さらに小麦粉、バター、卵などの原材料費、包装資材、電気・ガス代、人件費、決済手数料、広告費、設備修繕費などを差し引き、その利益から生活費と借入返済を賄えるか確認します。公庫も創業計画のチェックポイントとして「利益から借入の返済が可能な収支計画となっているか」を挙げています。[参照:日本政策金融公庫 創業計画書セルフチェック]
先に働いて現金を貯め直してから申し込むべき?
手元資金がほぼない場合、ある程度貯め直してから開業する方法には大きなメリットがあります。融資審査だけでなく、開業後の予想外の出費へ対応できるからです。

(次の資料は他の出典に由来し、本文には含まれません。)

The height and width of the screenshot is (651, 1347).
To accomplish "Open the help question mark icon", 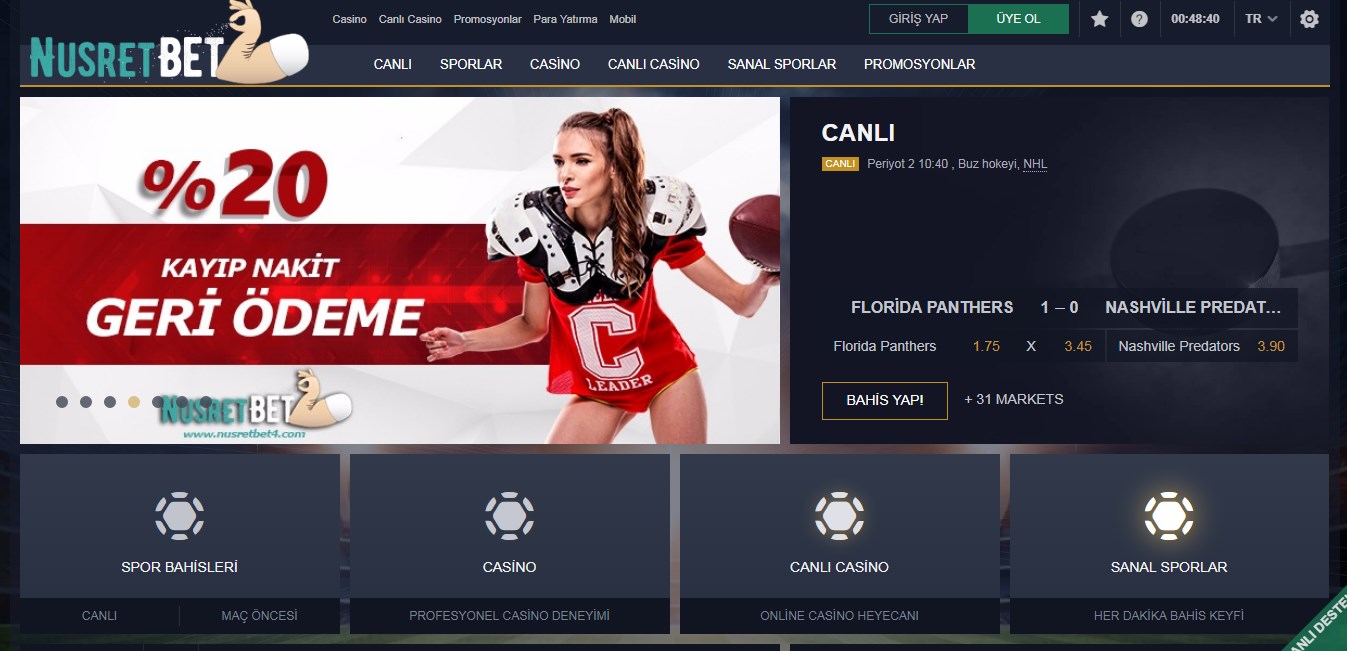I will (1139, 19).
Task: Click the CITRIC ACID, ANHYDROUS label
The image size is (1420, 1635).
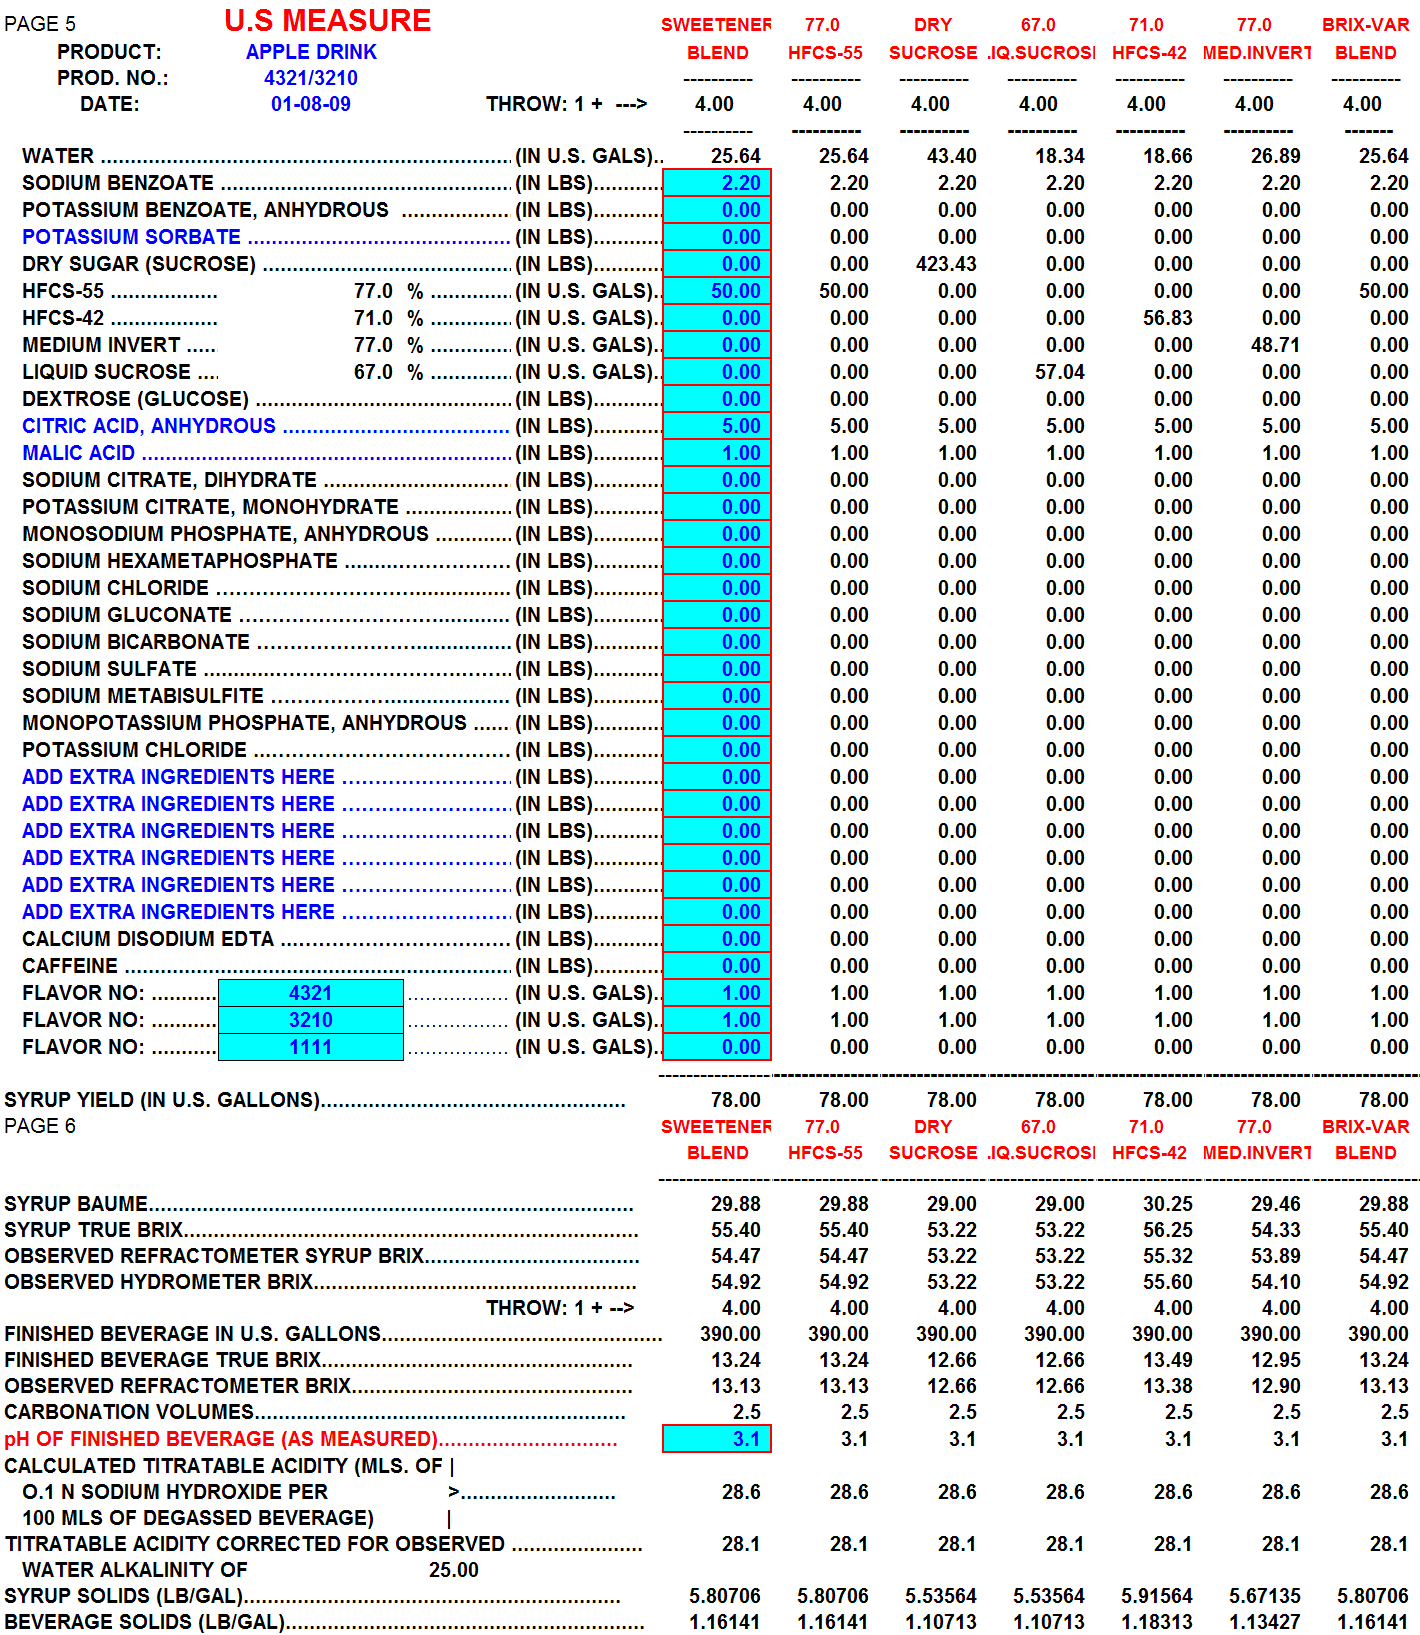Action: point(149,426)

一方で、「自己資金が○万円になるまで絶対に申し込めない」という現在の一律ルールがあるわけではありません。すでに店舗となる不動産を取得しており、10年間の同業経験があり、具体的な開業計画もあるなら、まず日本政策金融公庫の創業相談を利用して現在の状態をそのまま相談するという選択肢があります。
公庫では創業計画書のブラッシュアップを含む相談も受け付けています。いきなり正式申込をするのではなく、「不動産取得に自己資金を使って現預金が少ない」「パン職人として10年経験がある」「設備・運転資金として約500万円必要」という事情を伝え、どの程度の自己資金を追加で準備すると資金計画が安定するか相談するのが現実的です。[参照:日本政策金融公庫 創業時支援]

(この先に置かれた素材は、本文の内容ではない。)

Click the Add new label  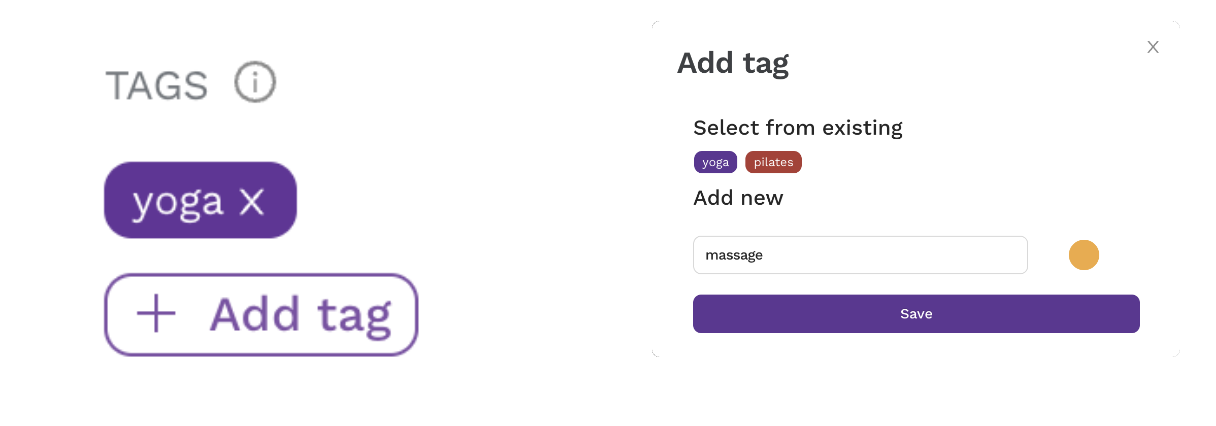click(x=738, y=198)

まとめ:自己資金1割にこだわらず、500万円を返せる創業計画を作る
現在の日本政策金融公庫の「新規開業・スタートアップ支援資金」については、昔の情報にあるような「最低でも創業資金の10分の1を自己資金として持っていなければならない」という条件を現在の一律の必須要件として考える必要はありません。創業期の人については原則無担保・無保証人で利用できる融資も案内されています。
ただし、自己資金がほぼない状態で借入だけに依存すると、開業後の資金繰りが厳しくなります。不動産を1000万円程度で購入していても、それだけで500万円の融資が保証されるわけではなく、不動産の担保価値と購入価格も同じではありません。
パン屋で10年間働いた経験は創業計画を説明するうえで重要な強みになり得ます。まずはこれまで貯めた資金と不動産購入までの流れ、所有不動産の状況、500万円の具体的な使途、見積書、売上予測、原価・経費、毎月の返済可能額を整理しましょう。そのうえで公庫の創業相談を利用し、必要なら手元資金を増やしてから正式に申し込むという順番が、無理のないパン屋開業につながります。